# [TASK ITEM]
Lower down are entries containing pictures. Copy exactly, without those pictures, the lines from the line with "Screen dimensions: 1250x586" through the line with "At what coordinates should I click to accomplish: Click".
·····
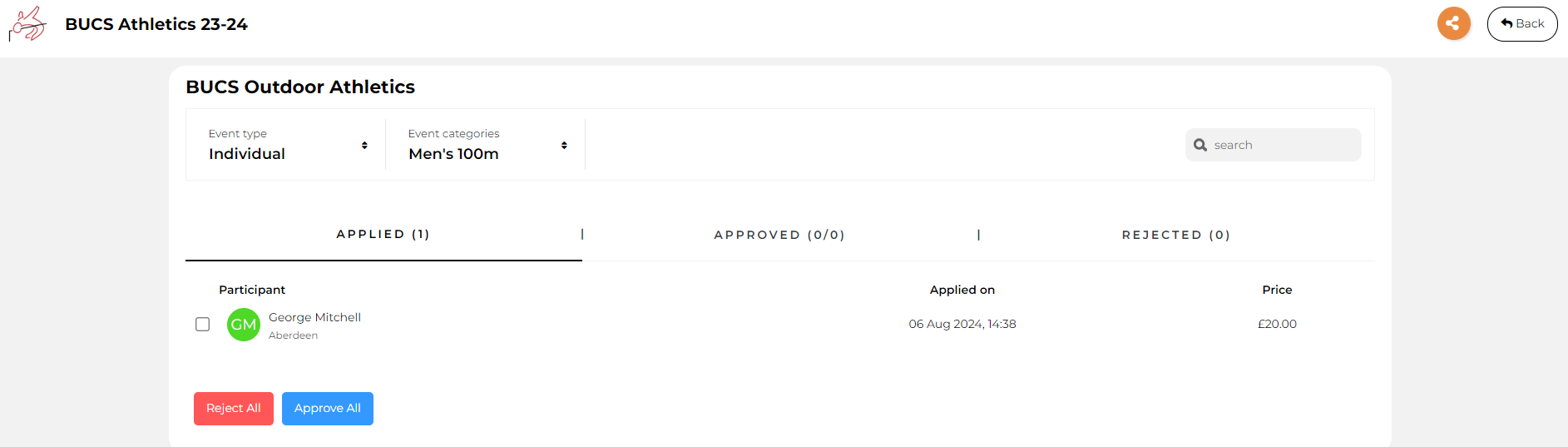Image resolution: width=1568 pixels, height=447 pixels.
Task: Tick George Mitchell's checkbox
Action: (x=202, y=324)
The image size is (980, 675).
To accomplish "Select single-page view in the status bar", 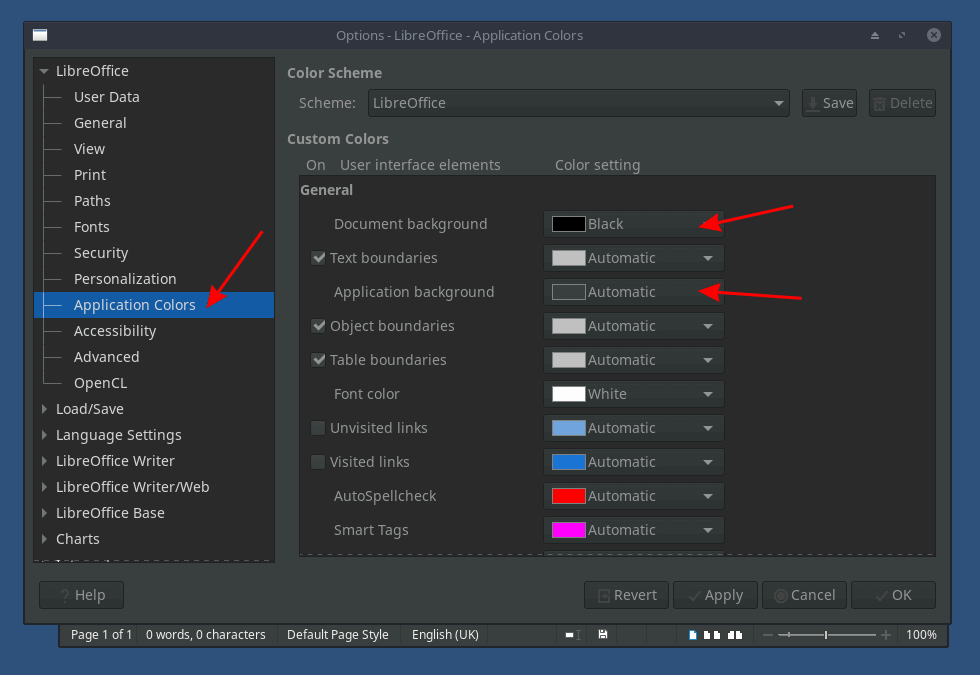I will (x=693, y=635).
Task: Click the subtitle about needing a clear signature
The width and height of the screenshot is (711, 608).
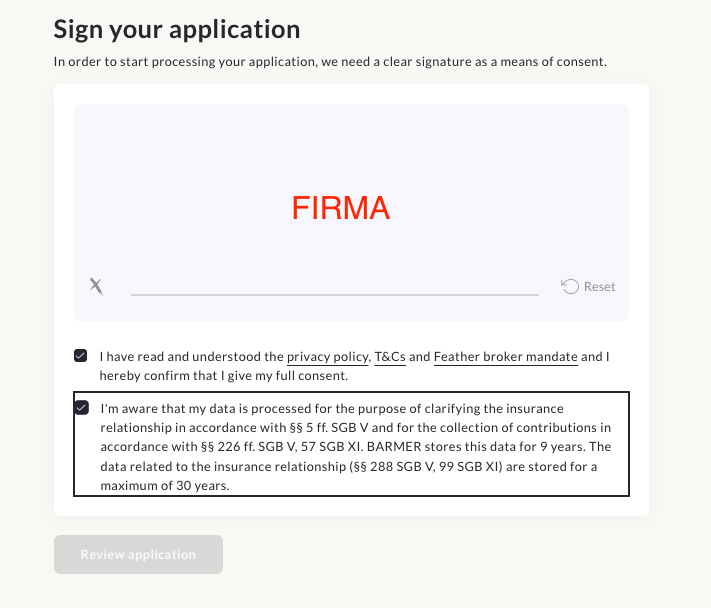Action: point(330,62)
·····
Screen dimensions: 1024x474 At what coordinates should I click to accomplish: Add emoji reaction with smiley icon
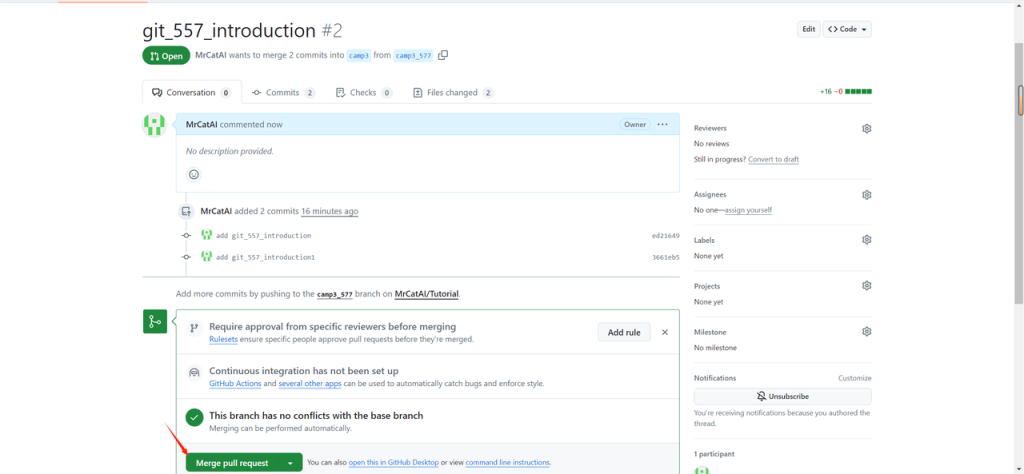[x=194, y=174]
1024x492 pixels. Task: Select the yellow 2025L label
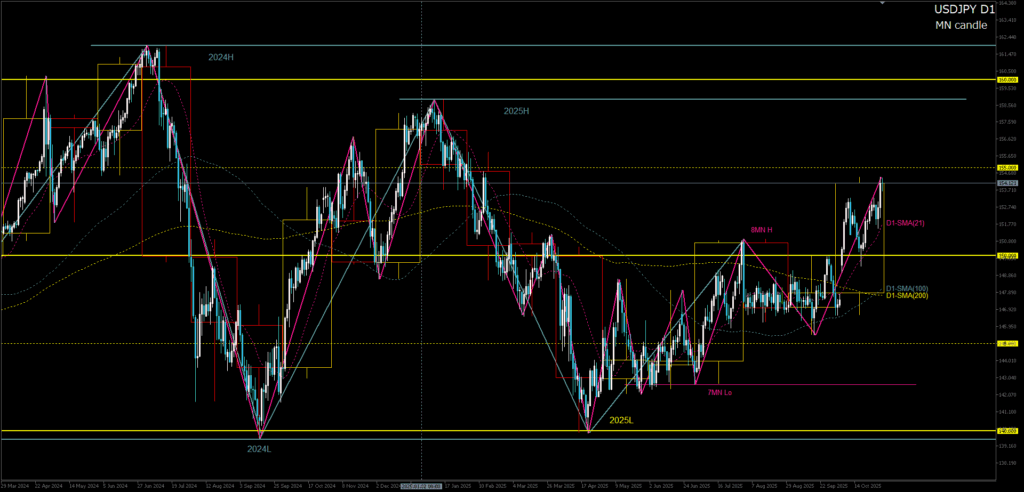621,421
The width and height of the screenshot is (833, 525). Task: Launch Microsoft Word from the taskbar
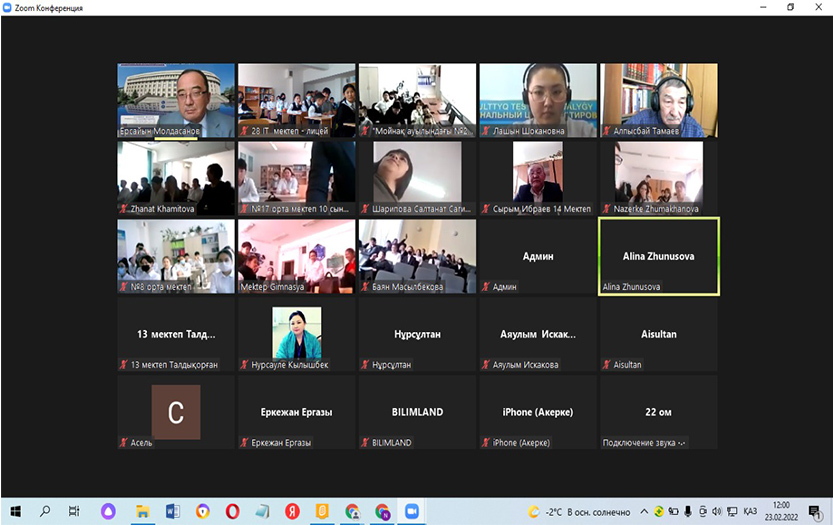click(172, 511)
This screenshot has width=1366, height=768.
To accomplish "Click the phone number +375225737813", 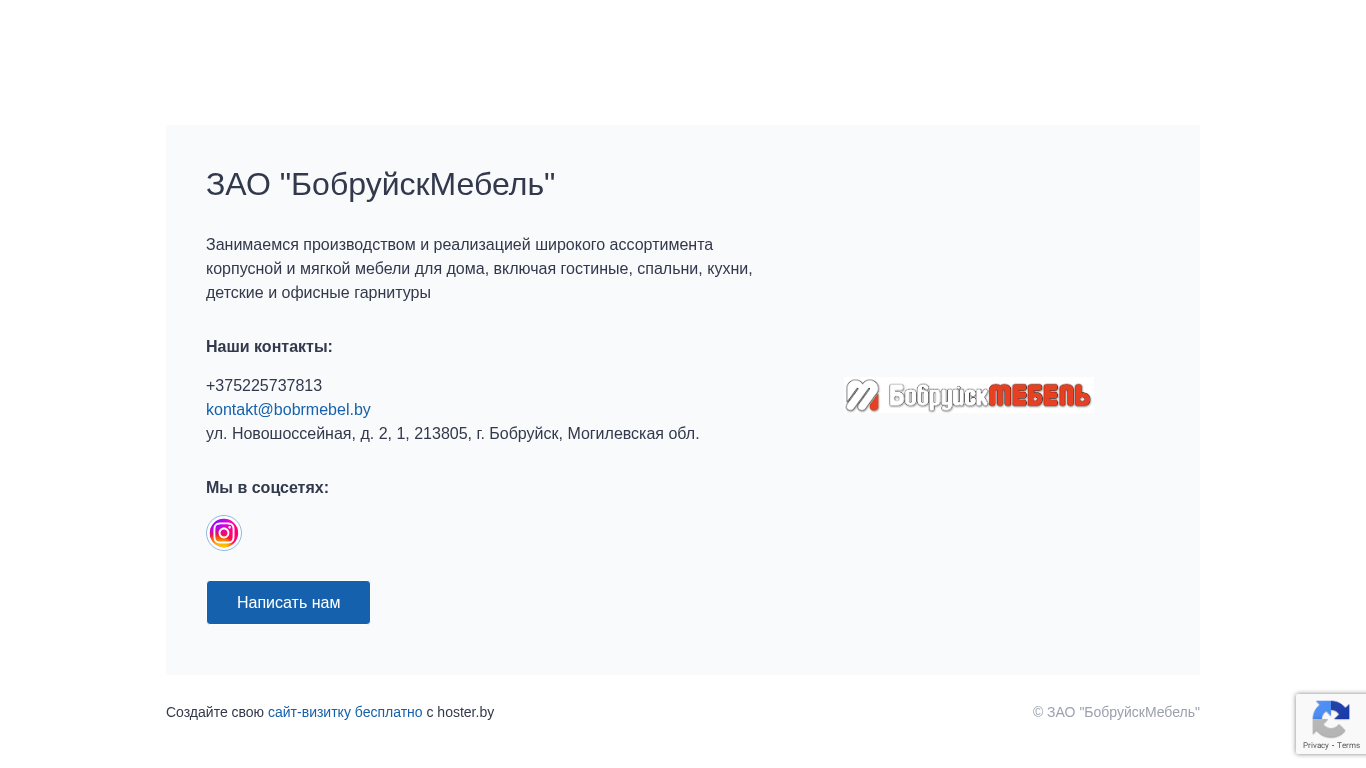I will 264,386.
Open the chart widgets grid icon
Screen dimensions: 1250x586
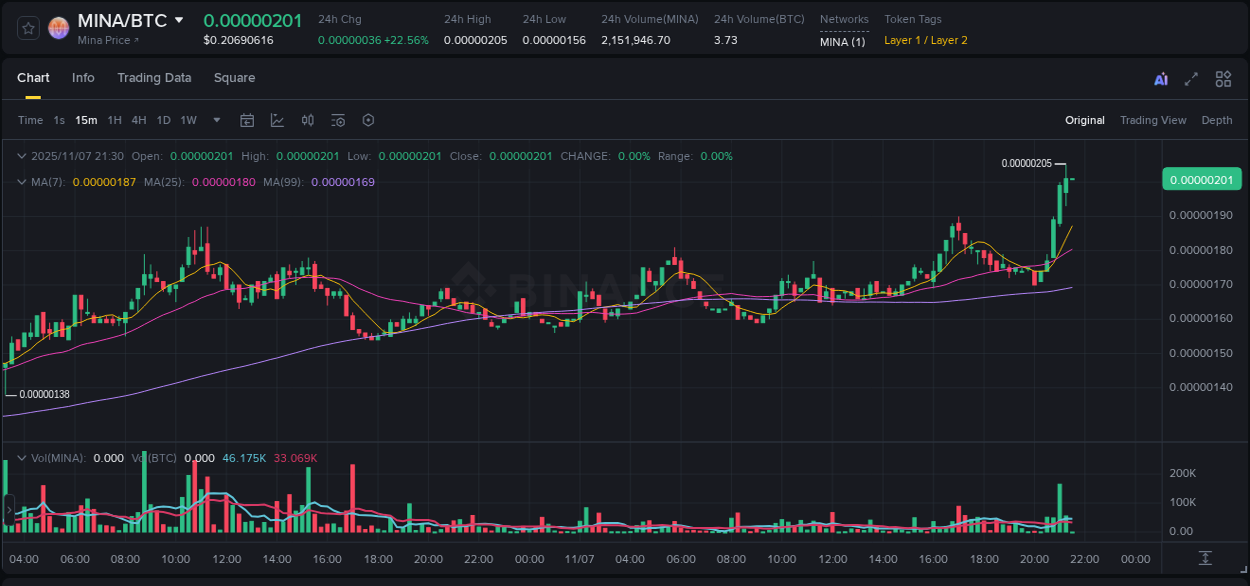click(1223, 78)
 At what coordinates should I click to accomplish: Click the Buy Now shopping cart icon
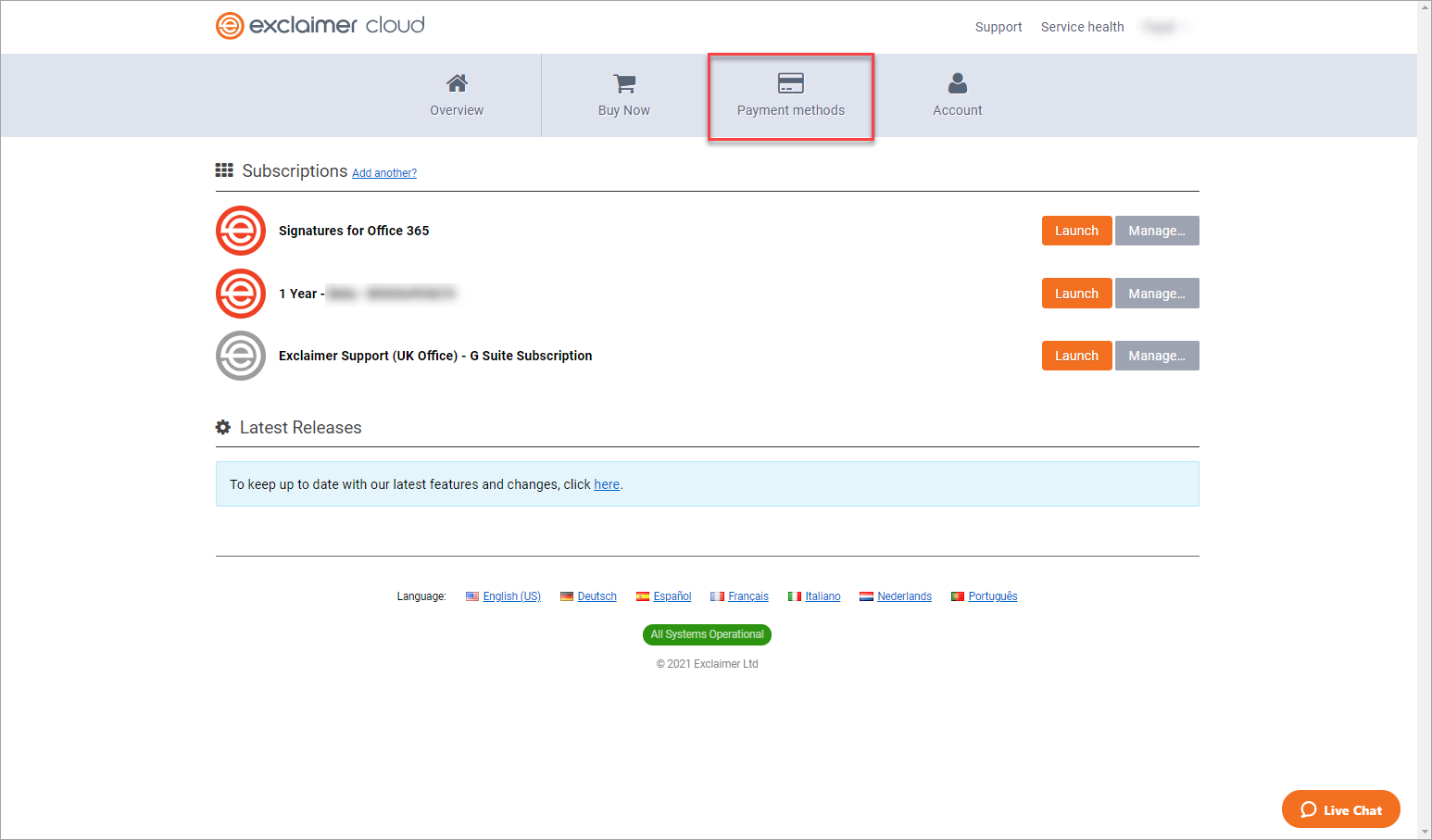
·····
# [EXERCISE ANSWER]
Screen dimensions: 1250x586
click(1223, 78)
 At what coordinates should I click to accomplish: Click the Buy Now shopping cart icon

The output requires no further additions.